◆ **Exercise goal**:
Beneath this line are the data; copy exactly the part of them that opens with the line containing "[15] (1388, 608)" and closes with the line containing "[20] (1192, 756)", and only that part.

◆ **Data provided**:
*** Begin section ***
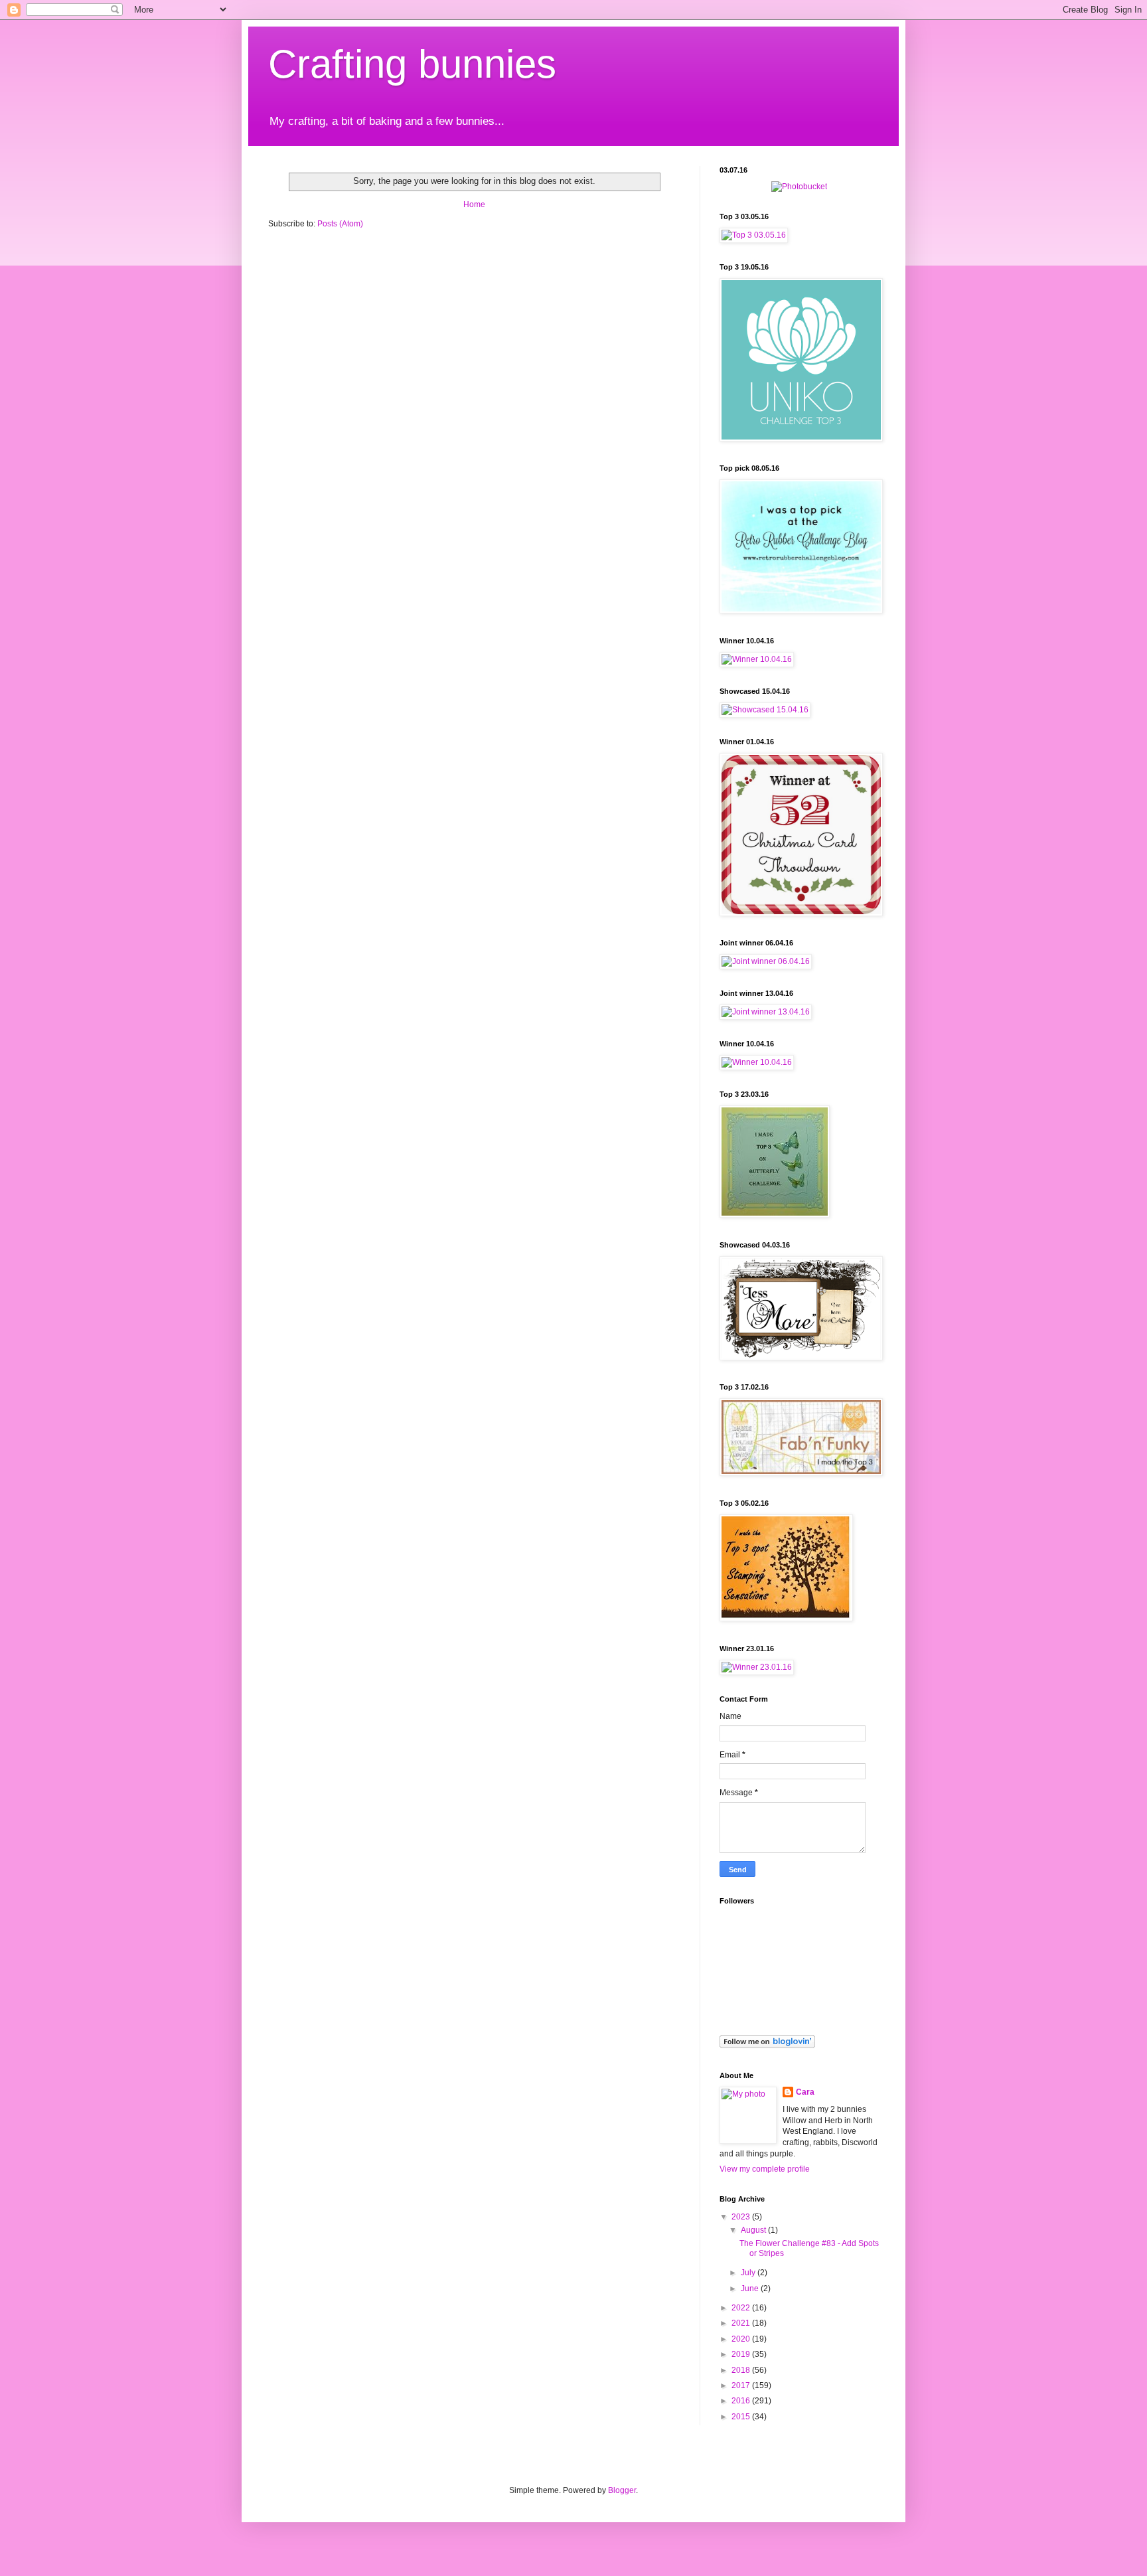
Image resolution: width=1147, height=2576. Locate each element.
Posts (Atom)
*** End section ***
*** Begin section ***
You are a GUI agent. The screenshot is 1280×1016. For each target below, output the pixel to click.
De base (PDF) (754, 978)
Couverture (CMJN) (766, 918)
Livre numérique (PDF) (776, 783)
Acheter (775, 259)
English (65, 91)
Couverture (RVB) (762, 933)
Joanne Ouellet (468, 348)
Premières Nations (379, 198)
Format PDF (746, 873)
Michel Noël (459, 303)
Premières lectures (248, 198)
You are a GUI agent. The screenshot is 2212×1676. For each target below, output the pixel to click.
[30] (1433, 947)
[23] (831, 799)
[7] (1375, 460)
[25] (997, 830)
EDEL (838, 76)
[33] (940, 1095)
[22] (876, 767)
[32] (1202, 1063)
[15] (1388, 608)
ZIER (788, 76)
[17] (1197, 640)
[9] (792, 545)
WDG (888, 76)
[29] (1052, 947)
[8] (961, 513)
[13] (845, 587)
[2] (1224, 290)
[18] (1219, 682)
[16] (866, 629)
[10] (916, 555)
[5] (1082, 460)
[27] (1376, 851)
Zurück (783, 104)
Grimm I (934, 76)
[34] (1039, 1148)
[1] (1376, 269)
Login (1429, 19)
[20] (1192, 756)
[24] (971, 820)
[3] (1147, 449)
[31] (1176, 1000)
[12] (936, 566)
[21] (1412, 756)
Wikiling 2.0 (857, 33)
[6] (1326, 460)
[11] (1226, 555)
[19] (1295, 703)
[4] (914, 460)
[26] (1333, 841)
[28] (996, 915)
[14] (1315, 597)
*** End section ***
◆ **Exercise solution**:
[15] (1388, 608)
ZIER (788, 76)
[17] (1197, 640)
[9] (792, 545)
WDG (888, 76)
[29] (1052, 947)
[8] (961, 513)
[13] (845, 587)
[2] (1224, 290)
[18] (1219, 682)
[16] (866, 629)
[10] (916, 555)
[5] (1082, 460)
[27] (1376, 851)
Zurück (783, 104)
Grimm I (934, 76)
[34] (1039, 1148)
[1] (1376, 269)
Login (1429, 19)
[20] (1192, 756)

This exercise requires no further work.